Myocarditis may be idiopathic, viral, and/or immune; frequency of these forms and prognosis are ill-defined. We aimed at identifying aetiopathogenetic and prognostic markers in myocarditis, including viral genome on endomyocardial biopsy (EMB) by polymerase chain reaction (PCR) and serum anti-heart autoantibodies (AHA). We studied 174 patients, 110 males, aged 36 +/- 18 years, median follow-up 23.5 months, range 10-54; 85 patients had active myocarditis and 89 borderline myocarditis (no diffuse or severe inflammation) (Dallas criteria). Serum AHA were detected by indirect immunofluorescence. PCR was used to detect virus.
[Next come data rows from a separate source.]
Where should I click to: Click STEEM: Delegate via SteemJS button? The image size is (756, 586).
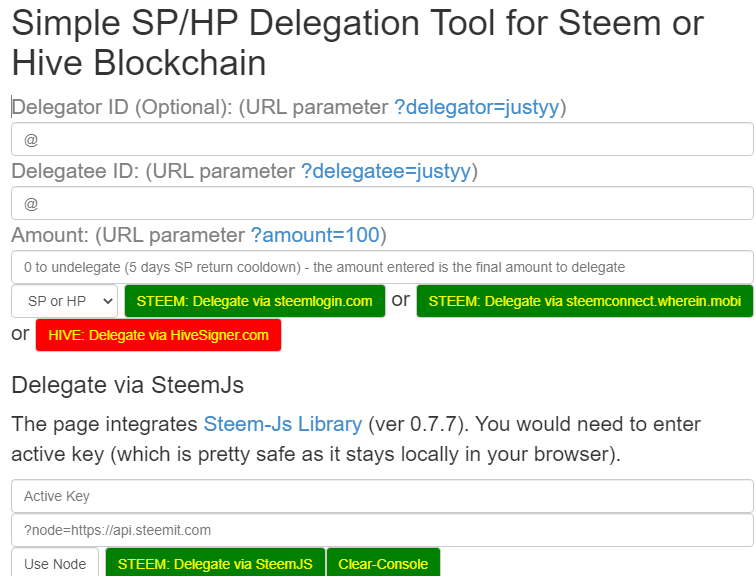[x=214, y=564]

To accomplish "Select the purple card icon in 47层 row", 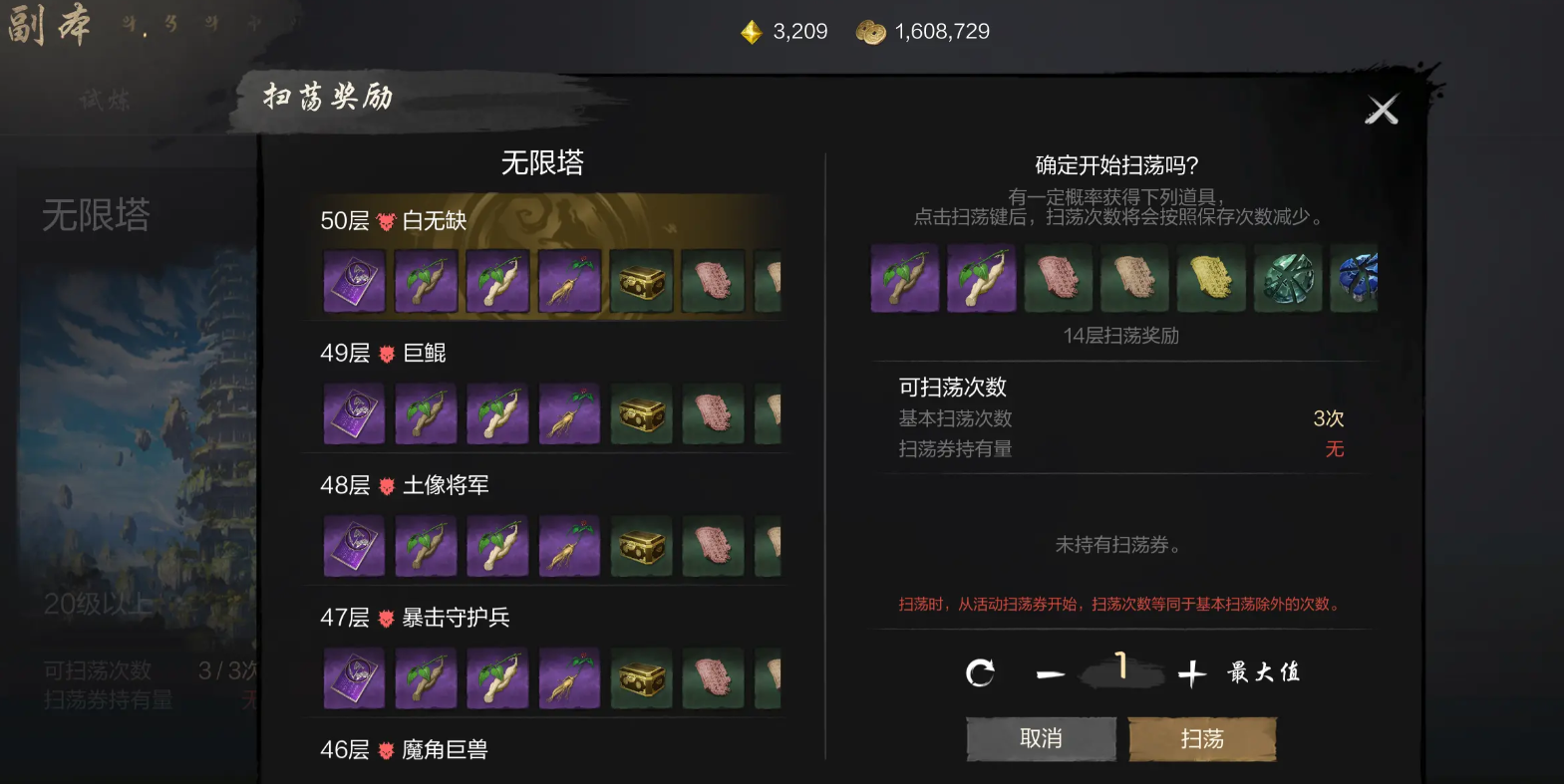I will (x=354, y=678).
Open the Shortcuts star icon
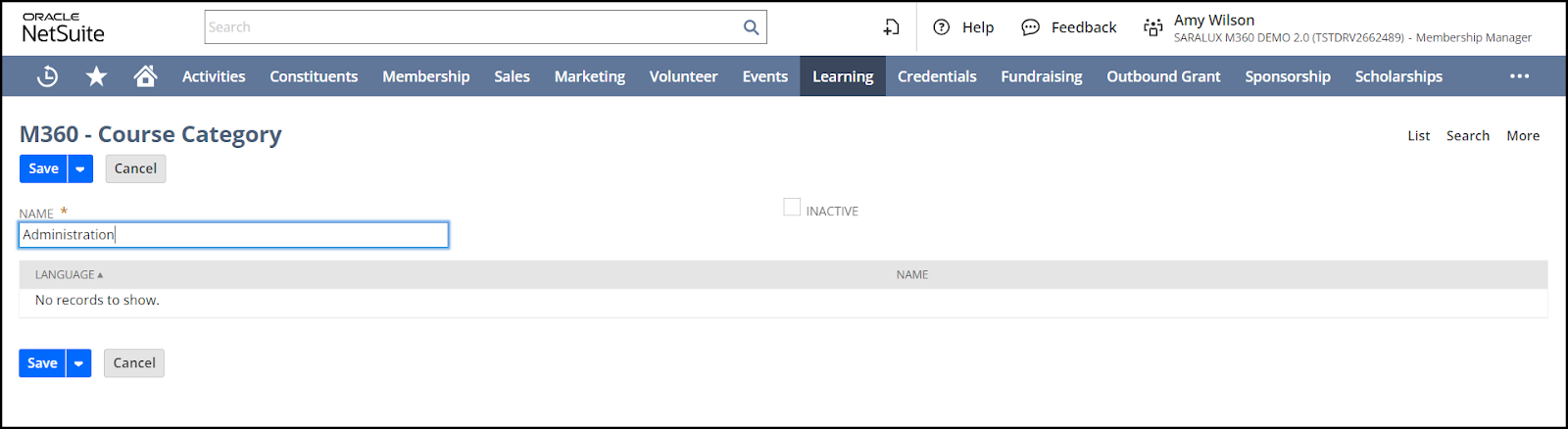The width and height of the screenshot is (1568, 429). point(96,76)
Six-year actuarial survival was 73%. AHA were found in 56% of patients and positive PCR in 26%. Univariate predictors of death/transplantation were young age, longer symptom duration, giant cell myocarditis, NYHA II-IV, positive PCR, presentation with LV dysfunction, clinical signs/symptoms of heart failure, and echocardiographic and haemodynamic indexes of cardiac dysfunction. By Cox univariate analysis, highest risk was conferred by clinical signs/symptoms of left (HR = 4.3, CI 1.7-10.8, P = 0.002) and right heart failure (HR 3.4, CI 1.5-7.3, P = 0.002). In myocarditis, biventricular dysfunction at diagnosis was the main predictor of death/transplantation. AHA identified immune-mediated myocarditis in the majority of cases. Viral genome was a univariate predictor of adverse prognosis. Our approach of using AHA and positive PCR as aetiopathogenetic markers should help patient selection and recruitment in future studies on aetiological therapy.